Ten slotte moet er een serieuze discussie gevoerd worden, namelijk of velen het normaal of zelfs ‘juist’ zouden kunnen vinden dat de overheid de fiscale druk int en die inkomsten vervolgens naar eigen goeddunken gebruikt om de staatsschuld te verlagen , de uitgaven te verhogen of de belastingen te verlagen voor wie zij maar wil.
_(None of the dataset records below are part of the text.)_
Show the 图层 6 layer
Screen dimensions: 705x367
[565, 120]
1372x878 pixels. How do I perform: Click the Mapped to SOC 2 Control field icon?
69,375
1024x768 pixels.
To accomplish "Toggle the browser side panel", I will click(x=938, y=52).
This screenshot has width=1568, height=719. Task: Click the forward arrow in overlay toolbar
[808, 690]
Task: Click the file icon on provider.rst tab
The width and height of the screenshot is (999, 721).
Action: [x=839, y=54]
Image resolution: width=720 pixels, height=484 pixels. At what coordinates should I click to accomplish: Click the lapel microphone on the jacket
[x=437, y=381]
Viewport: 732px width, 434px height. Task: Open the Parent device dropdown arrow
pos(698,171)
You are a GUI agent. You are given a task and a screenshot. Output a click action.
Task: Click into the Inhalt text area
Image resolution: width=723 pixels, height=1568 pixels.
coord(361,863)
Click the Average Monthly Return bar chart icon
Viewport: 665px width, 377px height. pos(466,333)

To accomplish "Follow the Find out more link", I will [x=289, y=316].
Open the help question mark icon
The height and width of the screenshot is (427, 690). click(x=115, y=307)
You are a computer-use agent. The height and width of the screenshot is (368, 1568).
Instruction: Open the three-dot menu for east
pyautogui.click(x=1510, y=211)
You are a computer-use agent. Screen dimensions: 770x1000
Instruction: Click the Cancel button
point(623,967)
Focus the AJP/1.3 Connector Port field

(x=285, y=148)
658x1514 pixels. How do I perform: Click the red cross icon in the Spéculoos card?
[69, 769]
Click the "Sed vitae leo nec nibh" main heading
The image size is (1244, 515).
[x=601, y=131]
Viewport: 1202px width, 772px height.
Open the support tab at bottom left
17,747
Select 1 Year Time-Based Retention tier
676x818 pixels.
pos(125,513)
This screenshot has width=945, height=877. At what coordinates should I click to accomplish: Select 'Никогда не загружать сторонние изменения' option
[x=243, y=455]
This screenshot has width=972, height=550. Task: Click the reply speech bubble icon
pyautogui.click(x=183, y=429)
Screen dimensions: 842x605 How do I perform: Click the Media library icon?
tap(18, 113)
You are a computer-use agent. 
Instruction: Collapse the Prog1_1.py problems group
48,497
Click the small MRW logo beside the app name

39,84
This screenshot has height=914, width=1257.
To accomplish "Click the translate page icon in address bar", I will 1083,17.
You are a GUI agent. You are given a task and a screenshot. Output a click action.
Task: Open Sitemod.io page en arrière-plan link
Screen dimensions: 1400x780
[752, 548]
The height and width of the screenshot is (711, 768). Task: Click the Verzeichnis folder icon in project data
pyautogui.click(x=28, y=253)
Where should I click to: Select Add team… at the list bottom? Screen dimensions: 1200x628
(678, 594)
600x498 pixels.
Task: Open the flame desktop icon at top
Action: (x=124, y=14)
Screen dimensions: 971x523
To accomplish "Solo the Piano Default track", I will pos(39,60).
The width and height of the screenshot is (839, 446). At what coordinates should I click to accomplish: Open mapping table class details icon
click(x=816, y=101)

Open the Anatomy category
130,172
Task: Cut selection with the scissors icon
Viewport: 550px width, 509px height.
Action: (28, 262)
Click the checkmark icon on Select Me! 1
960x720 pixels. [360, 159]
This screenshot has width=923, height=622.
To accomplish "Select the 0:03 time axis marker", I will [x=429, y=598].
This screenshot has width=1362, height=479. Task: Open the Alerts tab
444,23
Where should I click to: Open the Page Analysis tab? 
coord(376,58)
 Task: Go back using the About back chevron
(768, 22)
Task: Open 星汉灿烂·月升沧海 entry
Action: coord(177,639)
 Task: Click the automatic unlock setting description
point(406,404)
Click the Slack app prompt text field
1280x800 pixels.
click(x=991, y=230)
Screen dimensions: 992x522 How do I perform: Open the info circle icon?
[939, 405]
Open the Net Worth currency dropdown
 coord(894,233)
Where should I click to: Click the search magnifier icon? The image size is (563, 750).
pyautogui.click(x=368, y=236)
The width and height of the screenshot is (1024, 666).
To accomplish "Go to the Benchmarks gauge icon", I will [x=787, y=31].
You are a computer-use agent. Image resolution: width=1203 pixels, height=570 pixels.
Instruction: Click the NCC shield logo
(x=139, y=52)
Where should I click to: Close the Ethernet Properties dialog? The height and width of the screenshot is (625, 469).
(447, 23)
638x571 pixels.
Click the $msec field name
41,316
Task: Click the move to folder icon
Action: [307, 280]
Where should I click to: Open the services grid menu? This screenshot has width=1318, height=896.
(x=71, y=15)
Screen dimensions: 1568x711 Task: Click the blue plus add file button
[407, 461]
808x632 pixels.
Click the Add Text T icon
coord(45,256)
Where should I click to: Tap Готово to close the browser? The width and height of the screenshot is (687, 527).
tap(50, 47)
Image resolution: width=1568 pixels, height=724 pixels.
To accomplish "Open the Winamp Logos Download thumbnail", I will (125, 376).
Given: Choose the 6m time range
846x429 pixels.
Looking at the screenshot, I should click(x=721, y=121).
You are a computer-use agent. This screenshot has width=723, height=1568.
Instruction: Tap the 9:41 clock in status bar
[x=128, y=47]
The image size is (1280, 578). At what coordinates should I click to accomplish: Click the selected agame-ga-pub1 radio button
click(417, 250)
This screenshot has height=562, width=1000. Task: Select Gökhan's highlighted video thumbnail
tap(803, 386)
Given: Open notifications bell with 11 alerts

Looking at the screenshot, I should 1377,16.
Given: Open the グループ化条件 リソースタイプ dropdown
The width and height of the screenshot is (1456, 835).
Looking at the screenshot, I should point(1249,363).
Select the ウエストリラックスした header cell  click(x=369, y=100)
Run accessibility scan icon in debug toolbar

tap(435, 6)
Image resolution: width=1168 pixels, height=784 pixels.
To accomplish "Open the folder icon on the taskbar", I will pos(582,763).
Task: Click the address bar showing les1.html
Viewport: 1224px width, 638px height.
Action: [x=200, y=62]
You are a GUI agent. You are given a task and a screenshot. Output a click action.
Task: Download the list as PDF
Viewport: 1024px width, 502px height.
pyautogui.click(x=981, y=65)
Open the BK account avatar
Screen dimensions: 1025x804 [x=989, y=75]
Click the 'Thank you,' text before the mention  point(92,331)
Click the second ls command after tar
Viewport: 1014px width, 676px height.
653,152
Immers, 20 van de 38 landen, zoals Italië, indexeren hun inkomstenbelasting niet automatisch. Het is echter belangrijk om op te merken dat fiscale druk afwezig of beperkt is wanneer de inflatie laag is, zoals de afgelopen 30 jaar het geval is geweest. Wanneer de inflatie echter stijgt, leidt dit tot een mechanische verhoging van de inkomstenbelasting en aanzienlijke inkomsten. De OESO noemt dit "belasting door sluipverkeer": een verborgen belasting. En hetzelfde zal gebeuren als de inflatie weer de kop opsteekt.